- What this task involves
Starting with the line that contains "Click the yellow dot marking Hamburg" and stopping after the line that contains "How do I perform: Click", copy the entries below exactly. Include nothing else.

- Data provided
__________
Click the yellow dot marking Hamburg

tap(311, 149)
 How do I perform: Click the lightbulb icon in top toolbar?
__________
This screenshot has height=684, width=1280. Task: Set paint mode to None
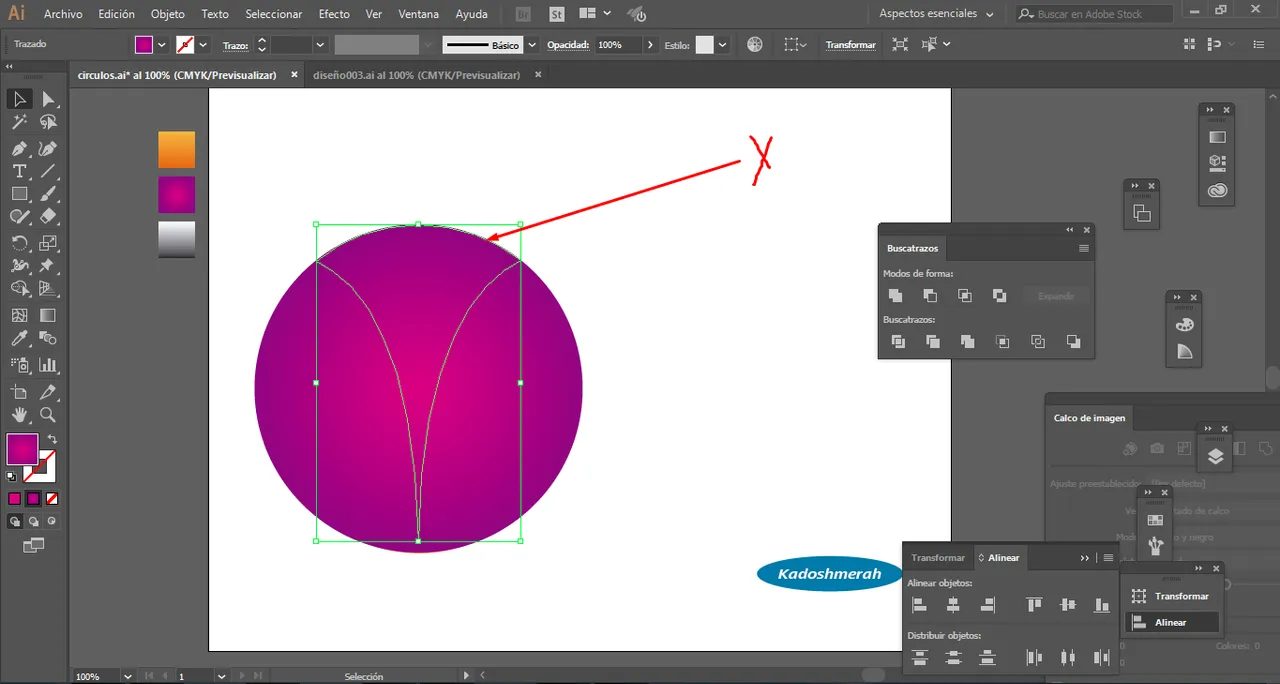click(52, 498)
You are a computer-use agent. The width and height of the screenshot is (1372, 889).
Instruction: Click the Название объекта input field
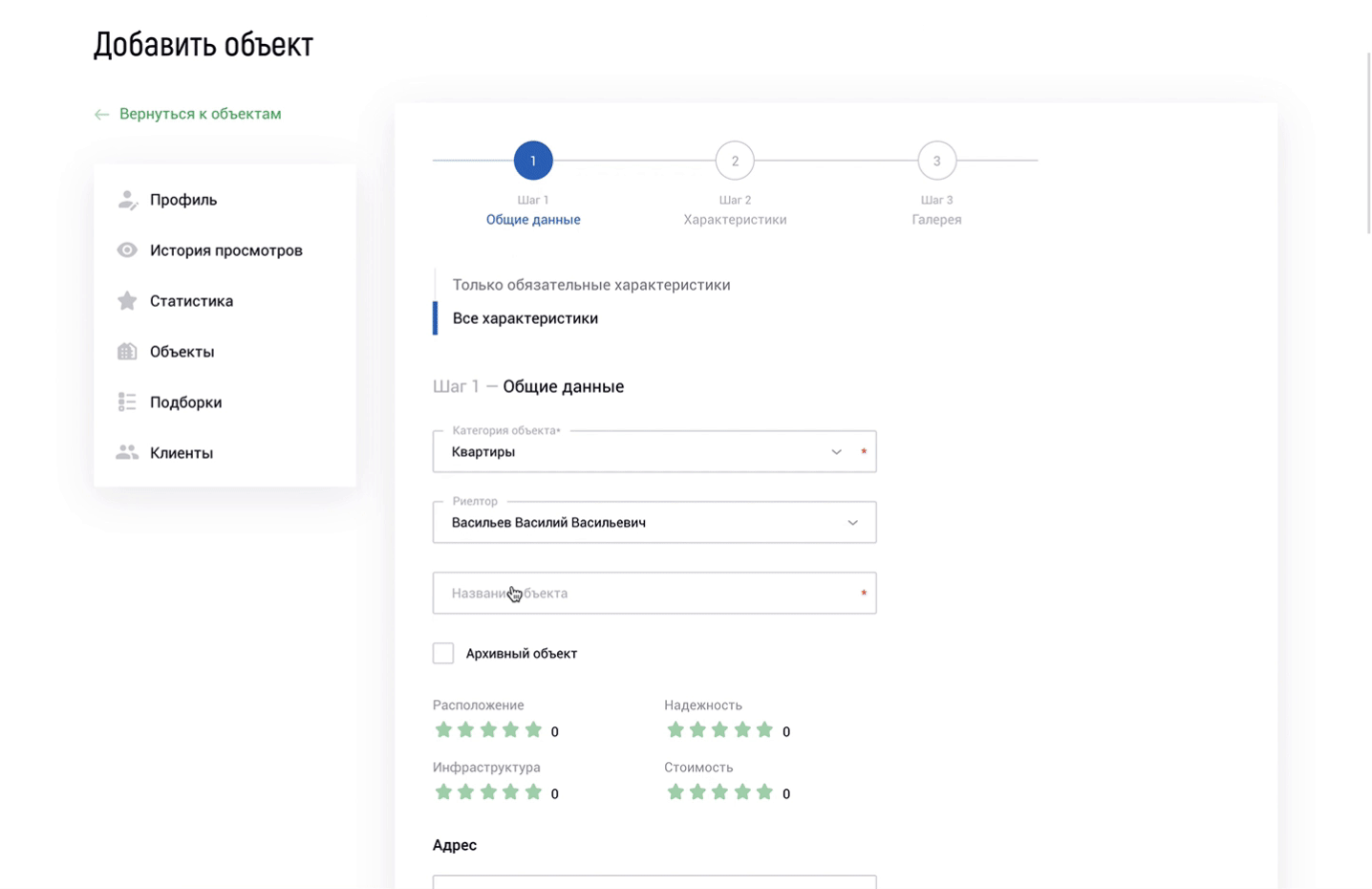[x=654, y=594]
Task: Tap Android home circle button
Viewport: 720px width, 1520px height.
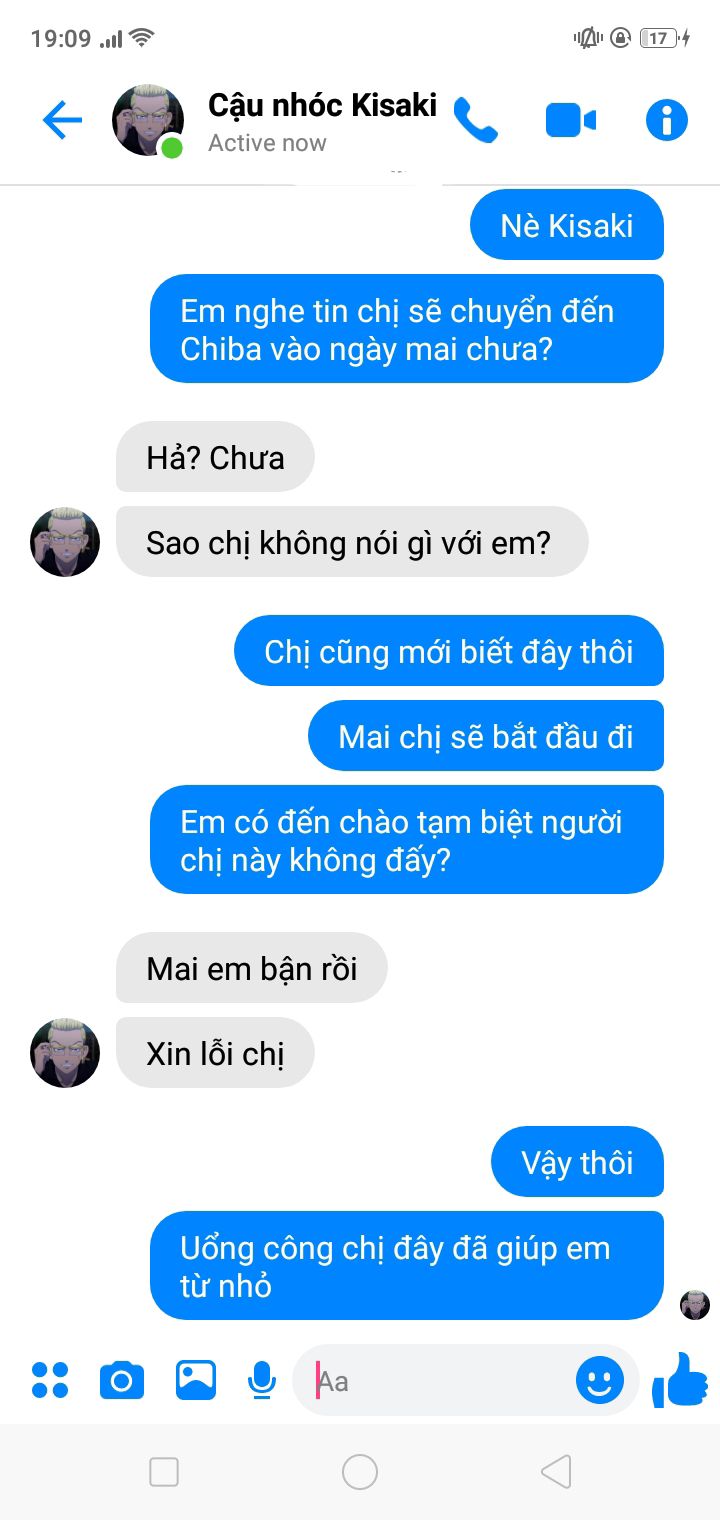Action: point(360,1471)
__________
- Exercise response
Click the yellow dot marking Hamburg

tap(311, 149)
 How do I perform: Click the lightbulb icon in top toolbar?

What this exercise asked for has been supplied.